Extract from the entries below, exactly as given, only the lines from the line containing "Contact Us (647, 2199)" to the line containing "Who We Are (199, 2060)", both lines included.

>>>>

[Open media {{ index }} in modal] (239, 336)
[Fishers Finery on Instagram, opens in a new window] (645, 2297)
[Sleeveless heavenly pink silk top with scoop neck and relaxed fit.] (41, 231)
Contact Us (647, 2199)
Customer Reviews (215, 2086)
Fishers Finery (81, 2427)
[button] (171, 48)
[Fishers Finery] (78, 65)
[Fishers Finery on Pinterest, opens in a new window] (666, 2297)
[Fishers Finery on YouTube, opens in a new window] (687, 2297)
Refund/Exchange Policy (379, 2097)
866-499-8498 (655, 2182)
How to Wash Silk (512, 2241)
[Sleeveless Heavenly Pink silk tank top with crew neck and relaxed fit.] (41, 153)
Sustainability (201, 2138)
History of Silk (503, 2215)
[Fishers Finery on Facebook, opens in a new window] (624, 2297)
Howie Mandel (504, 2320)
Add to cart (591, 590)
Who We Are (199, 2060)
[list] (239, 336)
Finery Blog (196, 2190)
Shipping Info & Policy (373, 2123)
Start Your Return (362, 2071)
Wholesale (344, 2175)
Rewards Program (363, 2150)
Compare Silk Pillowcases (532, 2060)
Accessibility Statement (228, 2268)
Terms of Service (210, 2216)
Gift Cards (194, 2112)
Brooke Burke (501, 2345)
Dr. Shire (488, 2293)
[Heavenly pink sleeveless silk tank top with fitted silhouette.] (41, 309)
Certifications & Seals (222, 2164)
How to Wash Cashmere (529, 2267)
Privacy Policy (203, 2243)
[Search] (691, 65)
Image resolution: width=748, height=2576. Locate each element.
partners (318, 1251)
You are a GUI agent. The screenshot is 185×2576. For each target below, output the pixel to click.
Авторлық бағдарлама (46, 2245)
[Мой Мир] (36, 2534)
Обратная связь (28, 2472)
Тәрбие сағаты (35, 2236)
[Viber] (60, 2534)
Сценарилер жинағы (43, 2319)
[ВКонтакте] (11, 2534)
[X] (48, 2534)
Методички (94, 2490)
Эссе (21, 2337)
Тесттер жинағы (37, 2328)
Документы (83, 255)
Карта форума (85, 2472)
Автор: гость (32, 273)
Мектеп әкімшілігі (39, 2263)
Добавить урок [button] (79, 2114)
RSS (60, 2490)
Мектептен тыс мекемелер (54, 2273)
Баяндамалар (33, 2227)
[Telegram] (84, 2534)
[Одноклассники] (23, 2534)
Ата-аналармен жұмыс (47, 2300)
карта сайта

<<<<

SOLUTION:
Contact Us (647, 2199)
Customer Reviews (215, 2086)
Fishers Finery (81, 2427)
[button] (171, 48)
[Fishers Finery] (78, 65)
[Fishers Finery on Pinterest, opens in a new window] (666, 2297)
[Fishers Finery on YouTube, opens in a new window] (687, 2297)
Refund/Exchange Policy (379, 2097)
866-499-8498 (655, 2182)
How to Wash Silk (512, 2241)
[Sleeveless Heavenly Pink silk tank top with crew neck and relaxed fit.] (41, 153)
Sustainability (201, 2138)
History of Silk (503, 2215)
[Fishers Finery on Facebook, opens in a new window] (624, 2297)
Howie Mandel (504, 2320)
Add to cart (591, 590)
Who We Are (199, 2060)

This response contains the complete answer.